Bibliography: See under Freemasonry v.
(EIr)
Originally Published: December 15, 2000
Last Updated: January 4, 2013
This article is available in print.
Vol. X, Fasc. 2, pp. 213-220
The proposed Masonic temple in the Vanak-Evīn area of northern Tehran was designed by me just before the 1979 revolution, and I am in possession of all the plans.
A Building Committee was formed under the personal direction of Sharif Emami (who took great interest in the matter), and it included Forūḡī, Zafar, and Riazi, and Daftarian as the Secretary.

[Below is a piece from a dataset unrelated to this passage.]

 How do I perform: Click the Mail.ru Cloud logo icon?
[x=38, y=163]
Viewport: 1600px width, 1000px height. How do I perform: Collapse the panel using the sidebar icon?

After its formation, the committee organized a limited competition among Iranian architects who were freemasons, and my design was chosen as the winner. I was consequently commissioned to prepare all the working drawings, which I did. The building was not constructed, as it ran into the Islamic Revolution.
The location was to be on a 2,000 sq. m parcel of land near the Shahyad (Azadi) monument which was donated by the Bonyād-e Pahlavi (if I remember rightly).